Mathematics • Year 8 • Unit 1 • Lesson 1
Fractions, Decimals, Percentages
Build fluency with the three ways of writing the same proportion. One worked example, one guided example with blanks, then eight independent problems from quick recall to mixed conversions.
1. I do — fully worked example
Read every line. Each step has a short reason so you can see why, not just what.
Problem. Write 3/4 as a decimal and as a percentage.
Step 1 — Spot what a fraction means.
3/4 means "3 of 4 equal parts of one whole".
Reason: the top (numerator) counts the parts you have, the bottom (denominator) tells you how many parts make a whole.
Step 2 — Convert to a decimal by dividing top by bottom.
3 ÷ 4 = 0.75
Reason: the fraction bar IS a division sign. 3 ÷ 4 gives the same value as 3/4.
Step 3 — Convert the decimal to a percentage by × 100.
0.75 × 100 = 75, so 0.75 = 75%
Reason: "%" means "out of 100". Multiplying by 100 moves the decimal point two places right.

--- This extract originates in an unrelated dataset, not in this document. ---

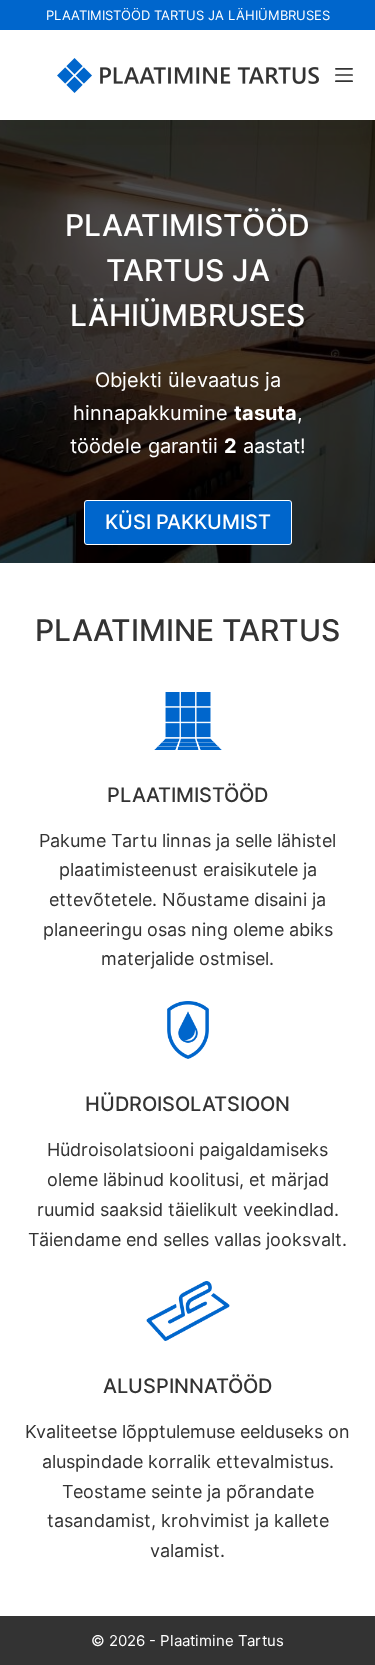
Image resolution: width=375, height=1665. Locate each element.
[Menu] (344, 75)
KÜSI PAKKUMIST (188, 522)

Step 4 — Check they're all the same value.
3/4 = 0.75 = 75%
Reason: three different ways of writing the SAME amount — three-quarters of a whole.
Answer: 3/4 = 0.75 = 75%.
2. We do — fill in the missing steps
Same shape as Section 1, but with the working faded. Fill in each blank. 4 marks
Problem. Write 2/5 as a decimal and as a percentage.
Step 1 — What does 2/5 mean? ____ of ____ equal parts of one whole.

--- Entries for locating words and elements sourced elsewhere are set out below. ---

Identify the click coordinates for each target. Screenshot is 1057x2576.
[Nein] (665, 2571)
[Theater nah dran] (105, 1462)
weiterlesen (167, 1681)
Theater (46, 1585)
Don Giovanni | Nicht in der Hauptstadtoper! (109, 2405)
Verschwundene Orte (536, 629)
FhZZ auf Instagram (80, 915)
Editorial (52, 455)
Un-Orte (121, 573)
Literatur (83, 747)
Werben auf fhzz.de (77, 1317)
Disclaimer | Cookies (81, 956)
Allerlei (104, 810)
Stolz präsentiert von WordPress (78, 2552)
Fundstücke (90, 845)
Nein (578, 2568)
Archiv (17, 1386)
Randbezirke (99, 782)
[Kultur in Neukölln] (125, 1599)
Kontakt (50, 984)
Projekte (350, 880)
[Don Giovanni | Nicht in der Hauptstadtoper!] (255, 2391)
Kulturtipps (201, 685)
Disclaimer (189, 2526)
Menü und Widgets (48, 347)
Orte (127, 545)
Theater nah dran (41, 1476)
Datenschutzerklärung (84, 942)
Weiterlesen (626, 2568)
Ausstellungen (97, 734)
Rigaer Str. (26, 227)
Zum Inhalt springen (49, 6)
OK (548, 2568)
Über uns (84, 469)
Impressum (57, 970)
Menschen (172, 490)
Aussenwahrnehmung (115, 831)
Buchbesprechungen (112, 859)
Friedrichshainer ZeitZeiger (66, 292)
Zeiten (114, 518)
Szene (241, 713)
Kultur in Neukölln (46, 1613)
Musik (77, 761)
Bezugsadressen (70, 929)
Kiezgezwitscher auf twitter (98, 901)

Step 2 — Divide top by bottom:
2 ÷ 5 = ______
Step 3 — Multiply by 100 to get a percentage:
______ × 100 = ______%
Step 4 — Put it together:
2/5 = ______ = ______%
3. You do — independent practice
Show your working in the space under each problem. The first four are foundation (single conversion). The middle two are standard (two-step conversion). The last two are extension (compare or order across forms).

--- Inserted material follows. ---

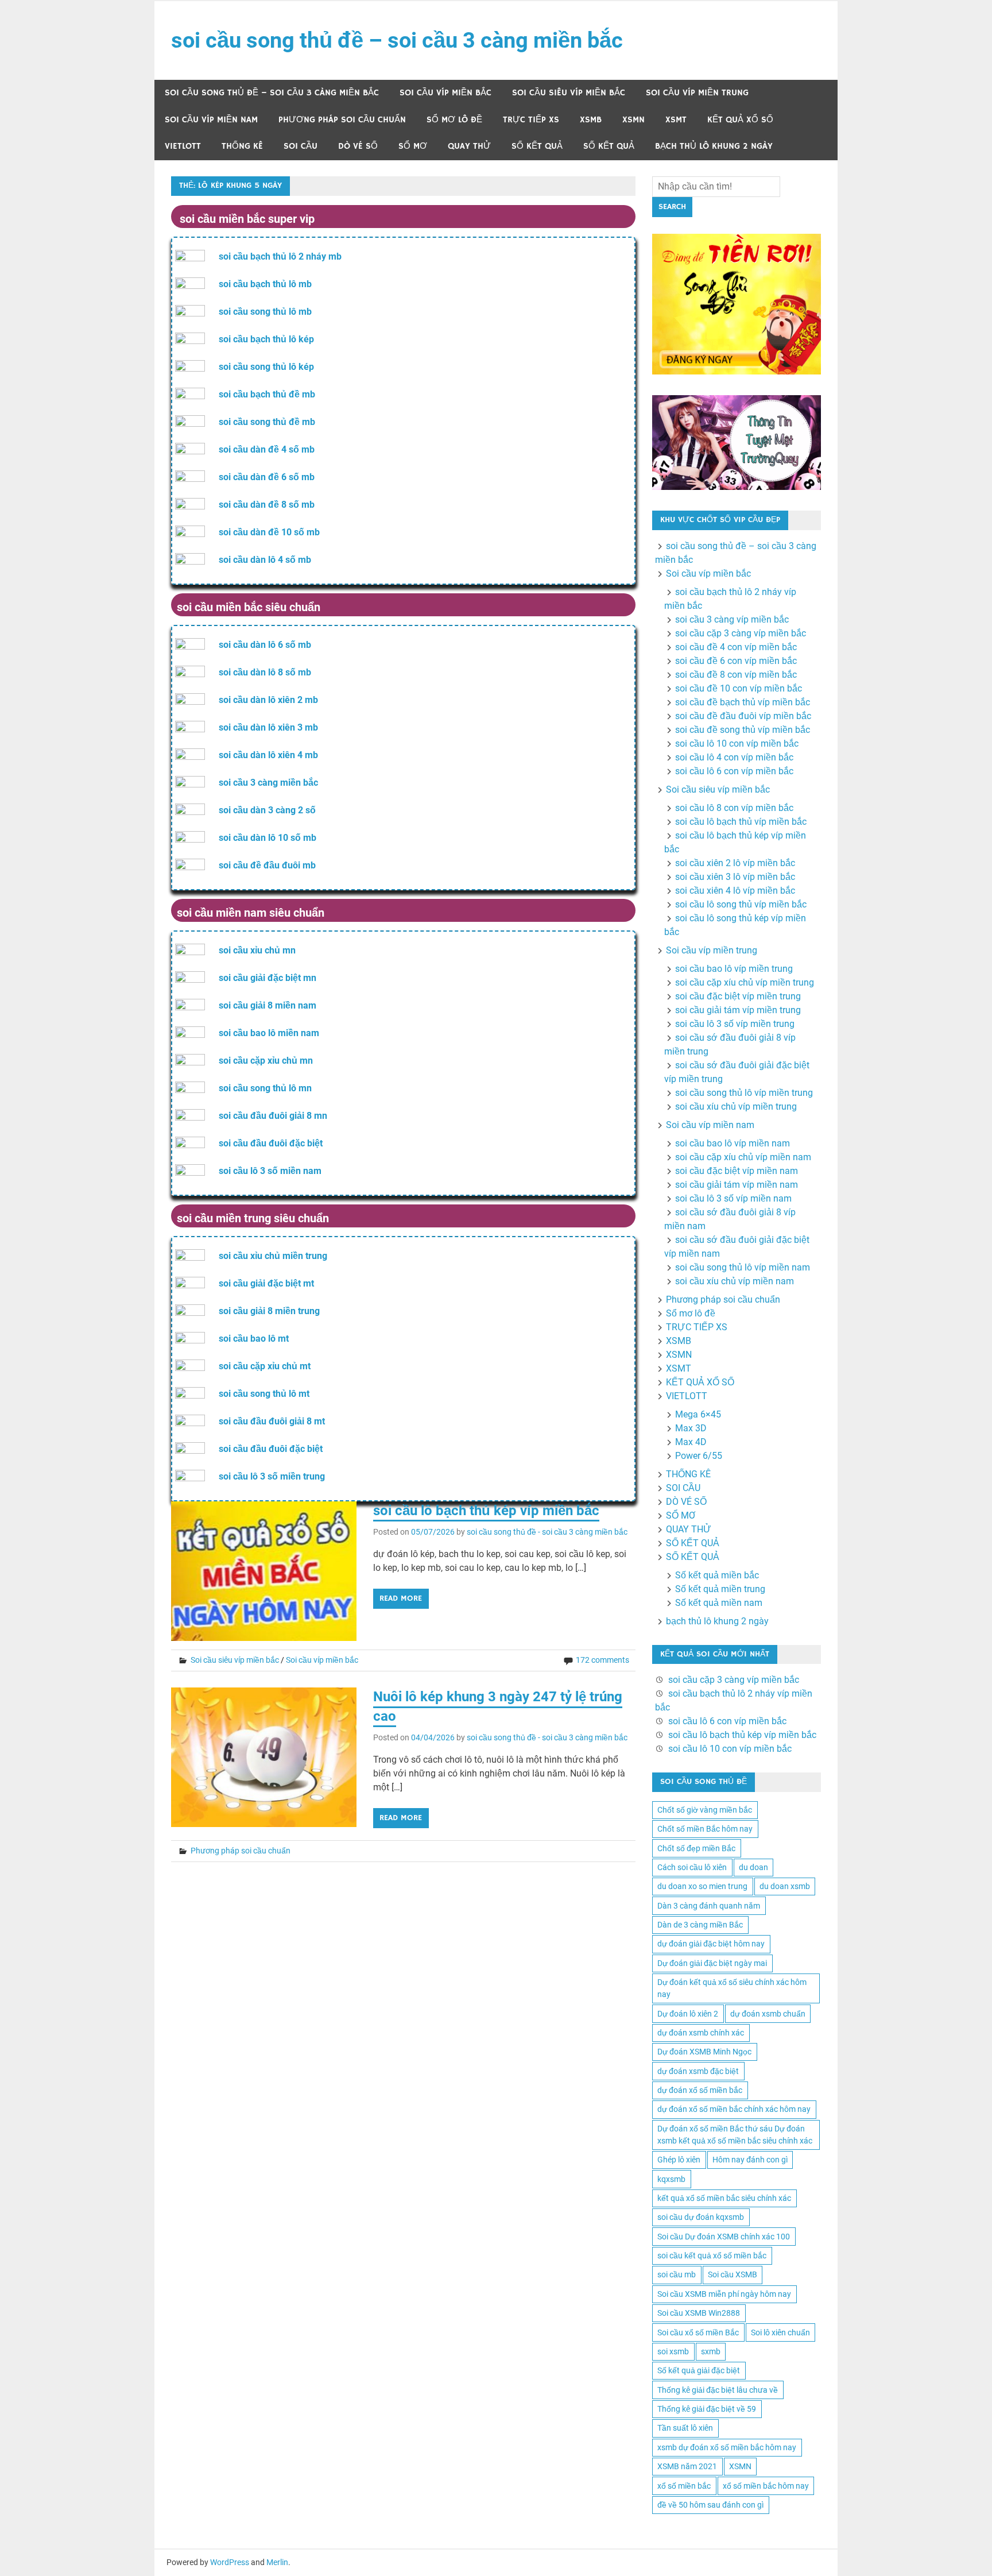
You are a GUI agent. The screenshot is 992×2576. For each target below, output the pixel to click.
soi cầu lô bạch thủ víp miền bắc (741, 821)
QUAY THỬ (469, 146)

Foundation — single conversion
3.1 Write 1/2 as a decimal AND as a percentage. 1 mark
3.2 Write 30% as a fraction over 100 and as a decimal. 1 mark
3.3 Write the decimal 0.6 as a percentage. 1 mark
3.4 Write 1/10 as a decimal AND as a percentage. 1 mark
Standard — two-step conversion
3.5 Convert 4/5 to a percentage. Show the decimal step in your working. 2 marks
3.6 Convert 65% to a simplified fraction. (Hint: start with 65/100, then divide top and bottom by their HCF.) 2 marks
Extension — compare or order
3.7 Which is bigger: 7/10 or 68%? Convert both to decimals to compare, and write a one-sentence conclusion. 2 marks
3.8 Order these three values from smallest to largest: 3/5, 0.55, 58%. Show the form you converted them to before ordering. 2 marks
How did this worksheet feel?
What I'll revisit before next class:
Section 2 — We do (faded 2/5)
Step 1: 2 of 5 equal parts of one whole.
Step 2: 2 ÷ 5 = 0.4.
Step 3: 0.4 × 100 = 40%.
Step 4: 2/5 = 0.4 = 40%.
3.1 — 1/2
1 ÷ 2 = 0.5, then 0.5 × 100 = 50%. So 1/2 = 0.5 = 50%.
3.2 — 30%
30% = 30/100 = 0.30 (or just 0.3). As a fraction it's 30/100, which simplifies to 3/10.
3.3 — 0.6 as a percentage
0.6 × 100 = 60%. (Move the decimal point two places to the right.)
3.4 — 1/10
1 ÷ 10 = 0.1, then 0.1 × 100 = 10%. So 1/10 = 0.1 = 10%.
3.5 — 4/5 as a percentage
Decimal step: 4 ÷ 5 = 0.8. Then 0.8 × 100 = 80%.
3.6 — 65% as a simplified fraction
65% = 65/100. HCF of 65 and 100 is 5, so divide top and bottom by 5: 65 ÷ 5 = 13, 100 ÷ 5 = 20. Answer: 13/20.
3.7 — Which is bigger, 7/10 or 68%?
7/10 = 0.7. 68% = 0.68. Since 0.70 > 0.68, 7/10 is bigger (by 2 percentage points / 0.02).
3.8 — Order 3/5, 0.55, 58%
Convert all to decimals: 3/5 = 0.60; 0.55 stays as 0.55; 58% = 0.58. Ordered smallest to largest: 0.55 < 58% < 3/5.